To further this purpose, David Caplan has secured the services of Jacob Margolis, an attorney from Pittsburgh–a man of experience in the labor struggle, one with courage and ability to fight the case of Caplan on the basis of the larger issues involved, the issues of the class war.
Mr. Margolis will be assisted by other lawyers, but his instructions from Caplan himself are to ignore precedent and tradition, and to fight the case on revolutionary lines.

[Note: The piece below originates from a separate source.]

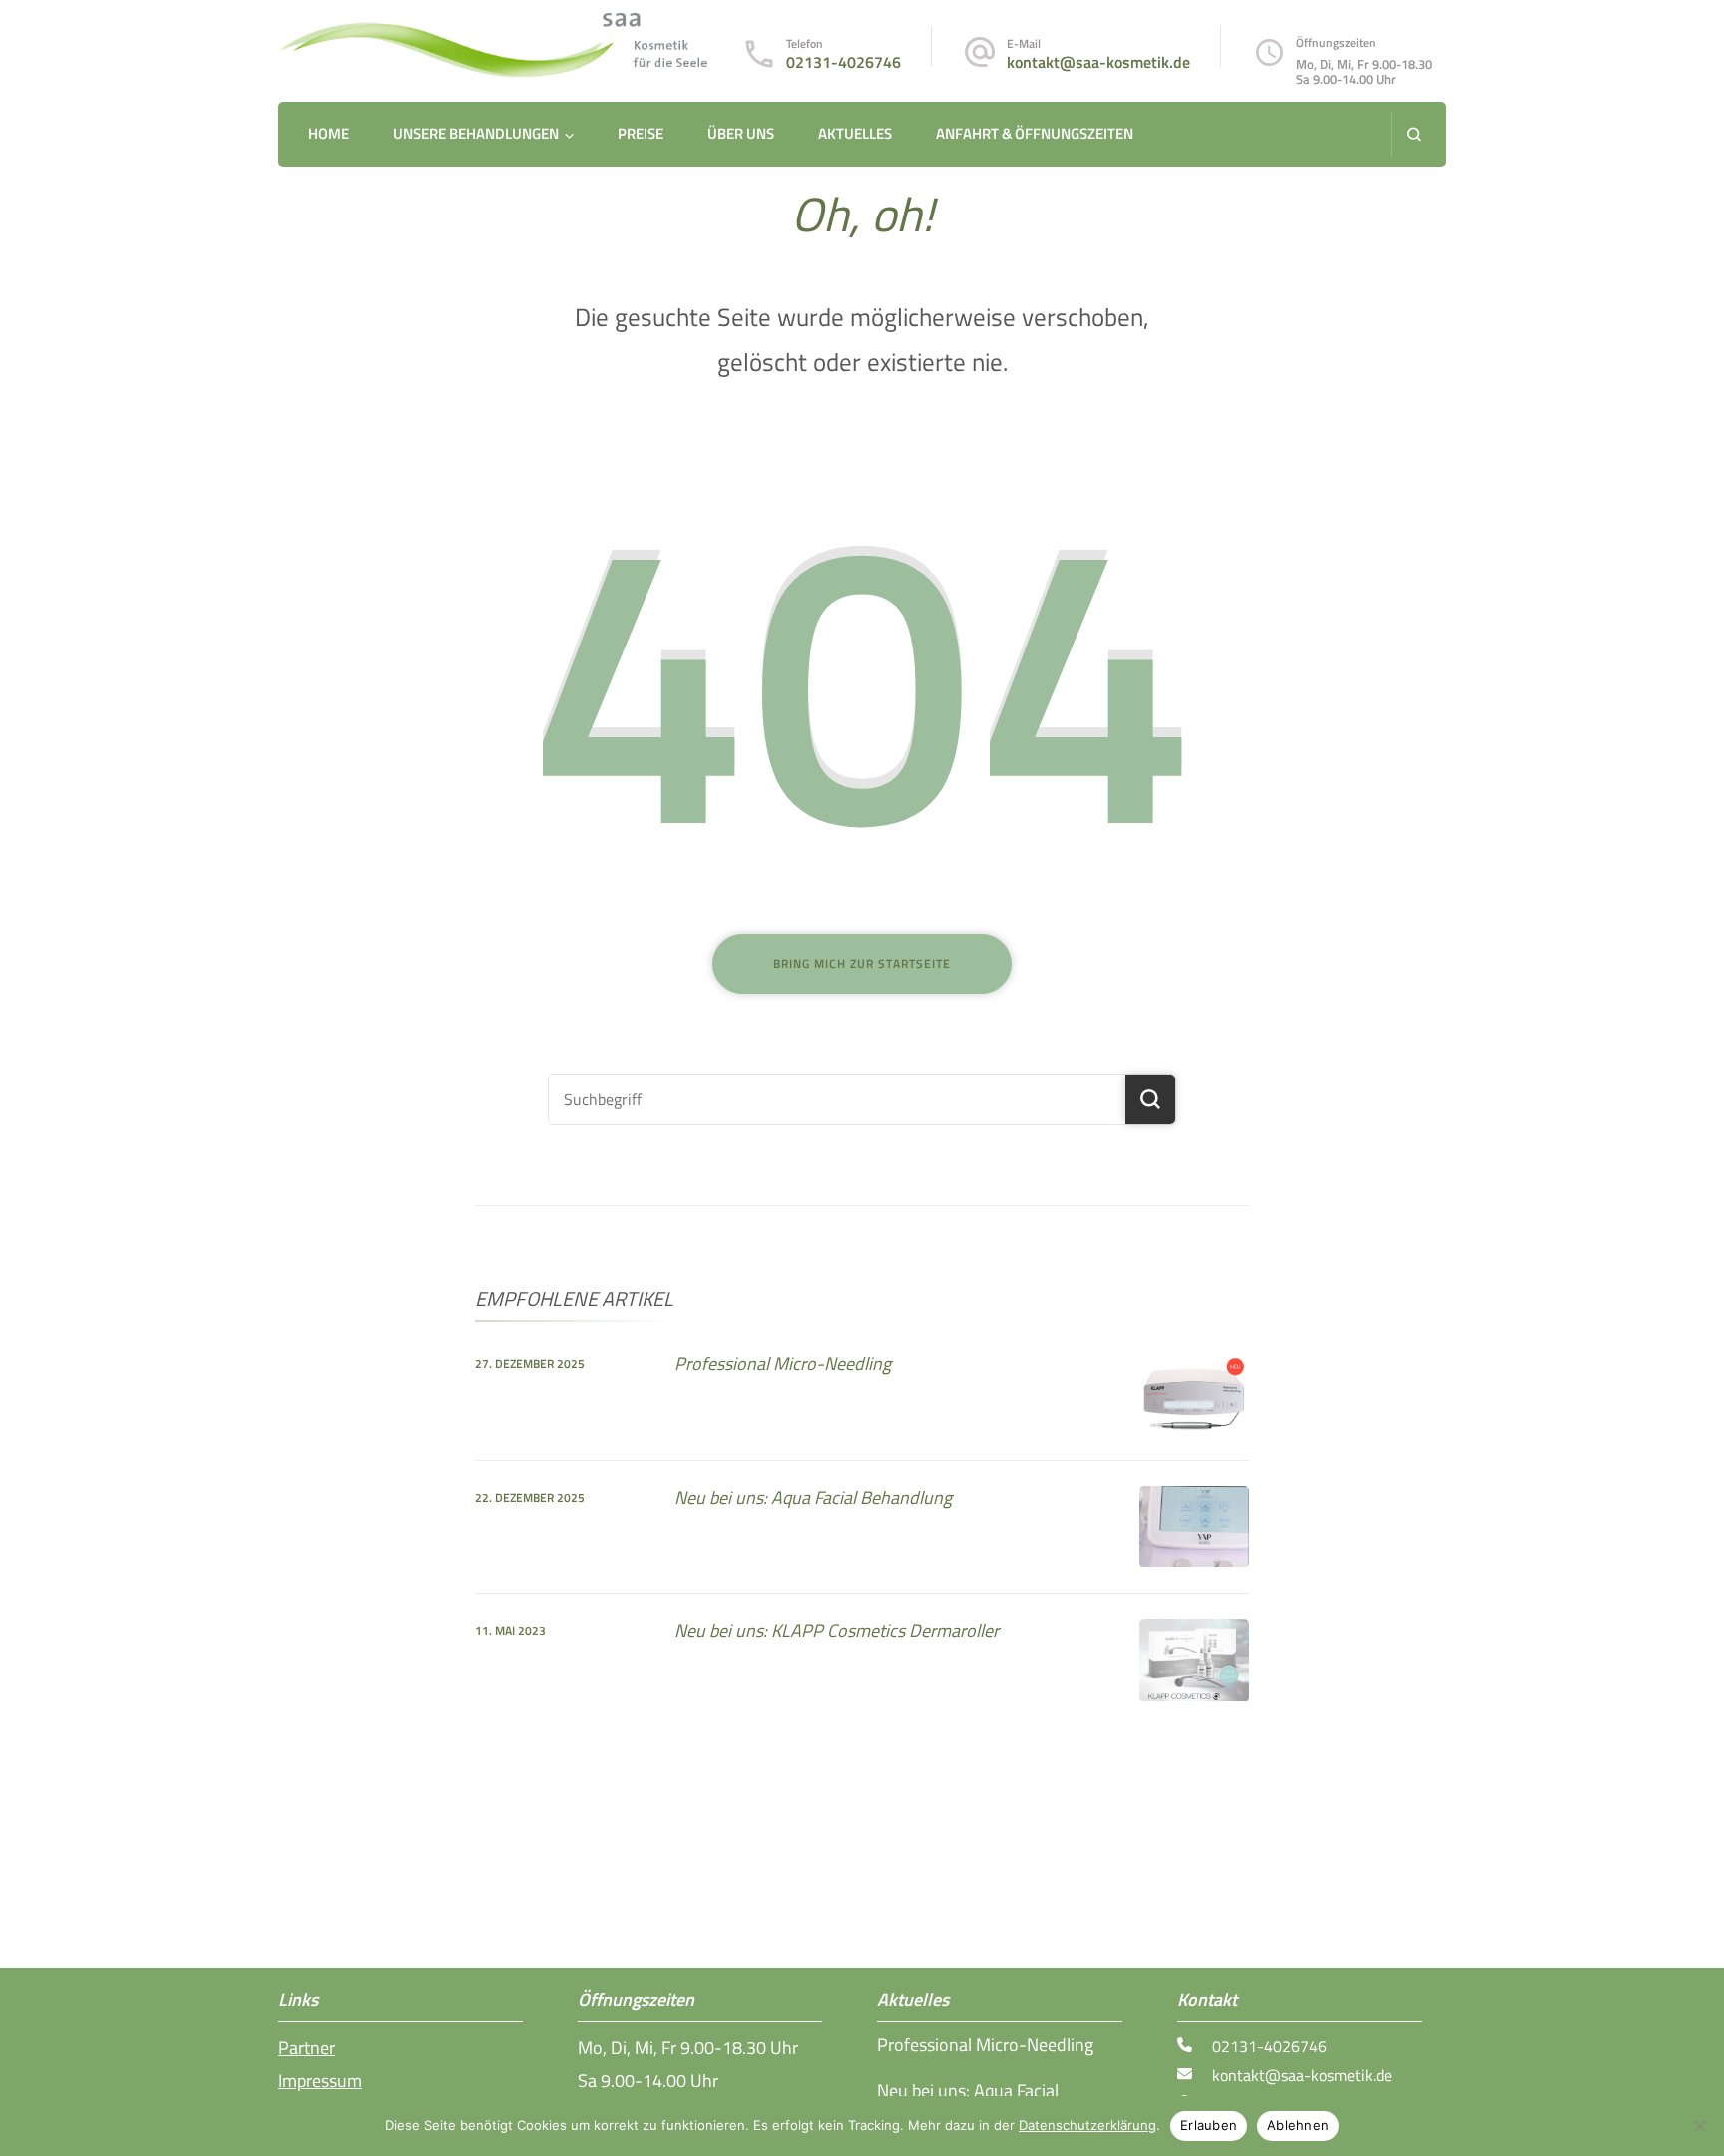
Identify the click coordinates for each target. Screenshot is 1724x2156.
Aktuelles (855, 133)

We urge our friends and comrades everywhere to rally to the aid of David Caplan. Make your voice resound! throughout the country. Let us be done, once and for all, with legal respectability and conformity, so much prized by those who are anxious about their sinecures in the unions or their own precious skins. We have sacrificed enough rebels to the Moloch of legality and cowardice. Let us for once show that we are men. with the self-respect and spirit of manhood.
Alexander Berkman
Alexander Berkman’s incendiary-titled ‘The Blast’ began after Berkman left New York City, and his editorial position with Emma Goldman’s ‘Mother Earth’ he had held since his release from prion in 1906, to organize the ‘Anti-Militarist League’ and anarchists circles across the country in opposition to the war and associated repression. Published semi-monthly in San Francisco, California, beginning in January, 1916 with the first issue carrying a cover legendary cartoonist Robert Minor and this statement: ‘Before a garden can bloom, the weeds must be uprooted. Nothing is therefore more important than to destroy. Nothing more necessary and difficult…To destroy the Old and the False is the most vital work. We emphasize it: to blast the bulwarks of slavery and oppression is of primal necessity. It is the beginning of really lasting construction.’ Twenty-nine issues were published, with special attention paid to the war, political prisoners, and the labor movement in California. Berkman was arrested in June, 1917 for encouraging resistance to the draft and The Blast, like so many radical journals of the time, fell to Federal repression. Berkman spent two years in Atlanta Federal Prison before being deported to Russia in 1919.